Capelli, che pure non vide di buon occhio la nascita di prodotti dedicati a pubblici specifici perché temeva che questi avrebbero sottratto lettori a Topolino e creato disaffezione verso il marchio più importante dell’azienda, si sobbarcò la direzione di tutti i mensili, dimostrando una visione d’insieme che sapeva preservare l’identità dei singoli prodotti.

Tra gli errori di una gestione altrimenti lucidissima, ci fu la tendenza a incentivare le commesse di materiale. Desideroso di riconoscere a Guido Martina una qualche forma di vitalizio, commissionò al Professore una serie di storie che la redazione metteva in una scatola senza nemmeno leggere. Sarebbe stata una situazione irripetibile negli anni successivi, segnati da politiche di risparmio rigorose, in parte per colpa della gestione di Capelli, il quale stimolò talmente tanto la produzione da lasciare due anni di storie inedite.

Il direttore chiuse la propria esperienza nel marzo 1994, in concomitanza con i festeggiamenti del n. 2000. Lasciò un ricordo di sé talmente buono che alcuni sovrastimarono i suoi meriti.
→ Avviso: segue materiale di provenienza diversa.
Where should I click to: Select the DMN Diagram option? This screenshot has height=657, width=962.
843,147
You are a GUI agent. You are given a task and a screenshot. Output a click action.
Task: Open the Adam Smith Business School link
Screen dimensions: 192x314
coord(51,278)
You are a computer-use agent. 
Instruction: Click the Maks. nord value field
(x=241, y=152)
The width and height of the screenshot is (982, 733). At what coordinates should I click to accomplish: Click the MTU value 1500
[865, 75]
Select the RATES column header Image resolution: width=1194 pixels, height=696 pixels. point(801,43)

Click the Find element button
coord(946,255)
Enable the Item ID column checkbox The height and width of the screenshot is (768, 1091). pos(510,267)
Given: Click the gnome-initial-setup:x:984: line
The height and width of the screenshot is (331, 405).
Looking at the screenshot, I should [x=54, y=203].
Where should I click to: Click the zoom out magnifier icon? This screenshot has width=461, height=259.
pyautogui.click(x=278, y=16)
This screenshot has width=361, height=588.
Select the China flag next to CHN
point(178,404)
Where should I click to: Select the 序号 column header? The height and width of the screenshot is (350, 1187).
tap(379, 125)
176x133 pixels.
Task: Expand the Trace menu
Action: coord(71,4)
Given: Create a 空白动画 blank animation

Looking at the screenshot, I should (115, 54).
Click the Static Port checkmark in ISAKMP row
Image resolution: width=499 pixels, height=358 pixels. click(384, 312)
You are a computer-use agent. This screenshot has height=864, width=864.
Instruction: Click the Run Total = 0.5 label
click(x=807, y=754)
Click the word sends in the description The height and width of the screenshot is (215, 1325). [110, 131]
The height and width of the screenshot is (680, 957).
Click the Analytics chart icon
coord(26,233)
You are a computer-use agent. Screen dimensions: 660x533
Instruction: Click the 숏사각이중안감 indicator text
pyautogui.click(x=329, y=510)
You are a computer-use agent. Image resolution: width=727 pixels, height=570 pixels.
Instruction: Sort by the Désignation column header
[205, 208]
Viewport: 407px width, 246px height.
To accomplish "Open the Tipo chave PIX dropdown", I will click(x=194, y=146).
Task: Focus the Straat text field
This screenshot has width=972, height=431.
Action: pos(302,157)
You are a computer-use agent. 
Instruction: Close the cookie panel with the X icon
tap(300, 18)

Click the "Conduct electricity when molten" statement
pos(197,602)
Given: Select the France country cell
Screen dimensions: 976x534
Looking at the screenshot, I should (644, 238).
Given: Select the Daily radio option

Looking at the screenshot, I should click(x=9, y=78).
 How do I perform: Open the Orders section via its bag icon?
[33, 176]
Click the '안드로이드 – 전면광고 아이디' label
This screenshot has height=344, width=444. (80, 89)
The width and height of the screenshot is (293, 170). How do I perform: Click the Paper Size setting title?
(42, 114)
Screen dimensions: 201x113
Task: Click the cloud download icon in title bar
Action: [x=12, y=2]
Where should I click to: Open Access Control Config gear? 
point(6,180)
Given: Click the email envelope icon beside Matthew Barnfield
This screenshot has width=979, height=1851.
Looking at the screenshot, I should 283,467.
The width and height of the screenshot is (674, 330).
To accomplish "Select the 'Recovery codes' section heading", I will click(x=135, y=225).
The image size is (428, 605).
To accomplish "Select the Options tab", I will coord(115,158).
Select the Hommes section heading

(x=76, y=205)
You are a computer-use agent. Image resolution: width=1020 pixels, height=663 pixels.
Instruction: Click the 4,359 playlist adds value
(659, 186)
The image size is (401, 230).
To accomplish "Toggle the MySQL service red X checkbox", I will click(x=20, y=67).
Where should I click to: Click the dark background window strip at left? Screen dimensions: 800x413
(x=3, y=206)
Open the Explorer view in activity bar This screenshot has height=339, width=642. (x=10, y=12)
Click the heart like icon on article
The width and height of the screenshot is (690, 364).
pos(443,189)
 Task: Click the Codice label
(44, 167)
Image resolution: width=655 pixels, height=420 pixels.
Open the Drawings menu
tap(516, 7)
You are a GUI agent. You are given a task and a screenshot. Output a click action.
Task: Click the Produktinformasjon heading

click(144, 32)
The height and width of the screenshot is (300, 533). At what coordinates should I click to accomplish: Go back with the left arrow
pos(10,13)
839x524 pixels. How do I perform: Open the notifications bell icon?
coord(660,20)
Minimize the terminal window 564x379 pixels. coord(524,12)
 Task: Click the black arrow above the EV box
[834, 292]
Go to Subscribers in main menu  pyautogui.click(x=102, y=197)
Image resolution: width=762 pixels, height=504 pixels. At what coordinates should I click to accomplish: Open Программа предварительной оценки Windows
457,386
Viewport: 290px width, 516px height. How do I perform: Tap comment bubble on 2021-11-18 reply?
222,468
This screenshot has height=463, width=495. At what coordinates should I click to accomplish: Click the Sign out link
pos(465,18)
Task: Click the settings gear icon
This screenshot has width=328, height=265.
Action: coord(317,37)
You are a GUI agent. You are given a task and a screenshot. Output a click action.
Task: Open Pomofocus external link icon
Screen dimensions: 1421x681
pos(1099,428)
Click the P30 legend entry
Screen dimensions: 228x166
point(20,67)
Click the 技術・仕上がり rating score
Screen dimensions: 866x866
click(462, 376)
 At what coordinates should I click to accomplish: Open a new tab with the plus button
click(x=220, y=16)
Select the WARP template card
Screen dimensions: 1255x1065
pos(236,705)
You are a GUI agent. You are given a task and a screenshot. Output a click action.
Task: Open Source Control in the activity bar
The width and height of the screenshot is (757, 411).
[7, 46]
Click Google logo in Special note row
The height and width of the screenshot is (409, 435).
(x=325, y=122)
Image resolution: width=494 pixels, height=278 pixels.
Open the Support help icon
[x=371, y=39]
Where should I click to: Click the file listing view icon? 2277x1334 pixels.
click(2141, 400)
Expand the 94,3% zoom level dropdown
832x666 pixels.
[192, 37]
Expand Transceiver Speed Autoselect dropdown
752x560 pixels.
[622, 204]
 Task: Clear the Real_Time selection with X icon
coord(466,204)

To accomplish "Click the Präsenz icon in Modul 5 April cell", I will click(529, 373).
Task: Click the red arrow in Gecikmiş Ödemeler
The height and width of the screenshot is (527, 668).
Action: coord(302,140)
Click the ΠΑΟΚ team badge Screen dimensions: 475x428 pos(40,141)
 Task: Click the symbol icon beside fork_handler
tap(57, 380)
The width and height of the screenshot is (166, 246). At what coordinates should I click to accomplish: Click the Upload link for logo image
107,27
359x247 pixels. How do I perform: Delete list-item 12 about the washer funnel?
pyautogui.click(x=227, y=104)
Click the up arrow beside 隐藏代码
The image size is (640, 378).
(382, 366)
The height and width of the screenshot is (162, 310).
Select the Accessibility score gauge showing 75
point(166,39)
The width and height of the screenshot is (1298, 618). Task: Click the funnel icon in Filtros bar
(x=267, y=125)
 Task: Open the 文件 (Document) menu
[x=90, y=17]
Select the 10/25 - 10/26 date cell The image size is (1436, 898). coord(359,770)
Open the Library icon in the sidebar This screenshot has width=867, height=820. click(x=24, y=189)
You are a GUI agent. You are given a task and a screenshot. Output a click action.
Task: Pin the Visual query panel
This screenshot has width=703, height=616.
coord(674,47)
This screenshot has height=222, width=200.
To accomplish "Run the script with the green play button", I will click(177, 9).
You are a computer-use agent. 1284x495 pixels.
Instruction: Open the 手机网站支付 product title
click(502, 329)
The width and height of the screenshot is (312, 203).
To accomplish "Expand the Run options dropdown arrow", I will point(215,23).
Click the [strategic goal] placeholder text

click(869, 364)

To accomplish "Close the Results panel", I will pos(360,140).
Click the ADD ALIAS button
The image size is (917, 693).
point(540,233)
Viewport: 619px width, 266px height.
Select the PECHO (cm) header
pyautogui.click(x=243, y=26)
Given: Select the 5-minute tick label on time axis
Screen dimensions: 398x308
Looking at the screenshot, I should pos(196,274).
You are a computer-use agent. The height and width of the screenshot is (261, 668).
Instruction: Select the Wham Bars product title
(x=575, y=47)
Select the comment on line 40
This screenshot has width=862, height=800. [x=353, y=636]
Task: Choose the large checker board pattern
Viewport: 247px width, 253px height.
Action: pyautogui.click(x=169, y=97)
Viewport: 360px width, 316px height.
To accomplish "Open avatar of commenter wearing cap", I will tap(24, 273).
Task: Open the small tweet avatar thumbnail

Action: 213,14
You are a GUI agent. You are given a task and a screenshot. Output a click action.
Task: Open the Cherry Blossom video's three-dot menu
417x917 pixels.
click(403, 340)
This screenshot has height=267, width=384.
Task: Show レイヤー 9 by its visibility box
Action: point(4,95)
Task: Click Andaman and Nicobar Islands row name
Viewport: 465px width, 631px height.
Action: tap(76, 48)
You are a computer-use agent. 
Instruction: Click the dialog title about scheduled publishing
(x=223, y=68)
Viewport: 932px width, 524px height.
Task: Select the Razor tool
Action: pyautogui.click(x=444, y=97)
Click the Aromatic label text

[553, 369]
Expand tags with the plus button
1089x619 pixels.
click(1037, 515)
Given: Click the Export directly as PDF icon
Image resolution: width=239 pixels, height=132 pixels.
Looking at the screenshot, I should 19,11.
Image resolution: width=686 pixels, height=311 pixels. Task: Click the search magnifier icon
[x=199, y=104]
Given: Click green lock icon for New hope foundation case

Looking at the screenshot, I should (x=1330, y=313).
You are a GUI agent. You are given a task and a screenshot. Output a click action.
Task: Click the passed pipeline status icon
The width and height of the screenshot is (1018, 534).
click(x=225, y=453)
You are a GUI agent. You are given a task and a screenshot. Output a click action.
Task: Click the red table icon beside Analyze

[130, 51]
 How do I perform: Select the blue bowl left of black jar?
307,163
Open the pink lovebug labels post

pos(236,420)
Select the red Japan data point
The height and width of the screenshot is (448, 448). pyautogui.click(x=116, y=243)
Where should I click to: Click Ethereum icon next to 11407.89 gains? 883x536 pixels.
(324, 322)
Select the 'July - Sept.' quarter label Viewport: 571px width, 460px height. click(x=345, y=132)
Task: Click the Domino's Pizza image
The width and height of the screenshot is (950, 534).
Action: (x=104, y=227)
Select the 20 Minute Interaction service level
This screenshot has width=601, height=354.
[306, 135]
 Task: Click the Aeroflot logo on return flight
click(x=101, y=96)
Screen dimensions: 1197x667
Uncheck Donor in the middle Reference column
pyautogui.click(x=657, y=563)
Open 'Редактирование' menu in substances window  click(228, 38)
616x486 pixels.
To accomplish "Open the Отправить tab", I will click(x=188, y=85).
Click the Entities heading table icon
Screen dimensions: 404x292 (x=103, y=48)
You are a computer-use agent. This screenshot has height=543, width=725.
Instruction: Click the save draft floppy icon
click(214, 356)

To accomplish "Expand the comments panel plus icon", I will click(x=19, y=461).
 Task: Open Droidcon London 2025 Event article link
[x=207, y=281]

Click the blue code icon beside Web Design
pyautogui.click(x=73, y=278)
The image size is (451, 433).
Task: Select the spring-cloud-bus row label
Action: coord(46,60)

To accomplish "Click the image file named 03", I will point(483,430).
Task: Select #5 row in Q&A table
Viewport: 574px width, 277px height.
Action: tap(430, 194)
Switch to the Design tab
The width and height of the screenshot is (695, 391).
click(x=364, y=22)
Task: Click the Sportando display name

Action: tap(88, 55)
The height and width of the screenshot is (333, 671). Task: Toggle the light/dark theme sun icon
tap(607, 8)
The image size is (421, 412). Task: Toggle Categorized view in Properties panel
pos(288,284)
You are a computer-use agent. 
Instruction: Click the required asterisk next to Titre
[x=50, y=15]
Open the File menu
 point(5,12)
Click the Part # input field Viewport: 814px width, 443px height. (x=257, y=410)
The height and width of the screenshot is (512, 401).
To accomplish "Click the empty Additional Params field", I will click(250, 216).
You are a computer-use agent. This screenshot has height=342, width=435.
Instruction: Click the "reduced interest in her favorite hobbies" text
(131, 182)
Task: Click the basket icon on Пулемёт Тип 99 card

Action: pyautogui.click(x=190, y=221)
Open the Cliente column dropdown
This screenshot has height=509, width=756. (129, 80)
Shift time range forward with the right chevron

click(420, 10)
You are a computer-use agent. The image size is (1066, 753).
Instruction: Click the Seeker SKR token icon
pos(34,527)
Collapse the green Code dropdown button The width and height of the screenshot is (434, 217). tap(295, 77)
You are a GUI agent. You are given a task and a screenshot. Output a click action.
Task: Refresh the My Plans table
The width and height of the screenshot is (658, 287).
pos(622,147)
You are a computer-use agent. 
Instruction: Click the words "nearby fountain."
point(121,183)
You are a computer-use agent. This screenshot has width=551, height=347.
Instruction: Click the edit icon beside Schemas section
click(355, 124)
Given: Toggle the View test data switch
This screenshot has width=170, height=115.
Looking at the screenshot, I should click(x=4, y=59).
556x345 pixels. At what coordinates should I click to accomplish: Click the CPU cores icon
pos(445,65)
Dopo aver tentato di farlo restare alla guida del settimanale, in Disney erano talmente convinti del suo intuito editoriale che gli fecero firmare una clausola in cui Capelli si impegnava – a fronte di una cifra non inferiore ai cento milioni di lire – a non fondare un giornale concorrente di Topolino, il cui successo sarà stato anche dovuto alla direzione impressa dai singoli ma è soprattutto stato alimentato dal fascino dei personaggi, impossibili da replicare altrove.

«Ho l’impressione di aver vissuto per 33 anni in un bellissimo edificio fatto di suoni, colori, musiche, architetture fantastiche» disse al Corriere della sera nel marzo 1994, «qualcosa di simile all’Eden favoloso dell’infanzia che si rammenta con rimpianto nell’età adulta, con la differenza che per me quell’idillio si è prolungato fino alla maturità nel lavoro quotidiano in maniera decisamente gioiosa.»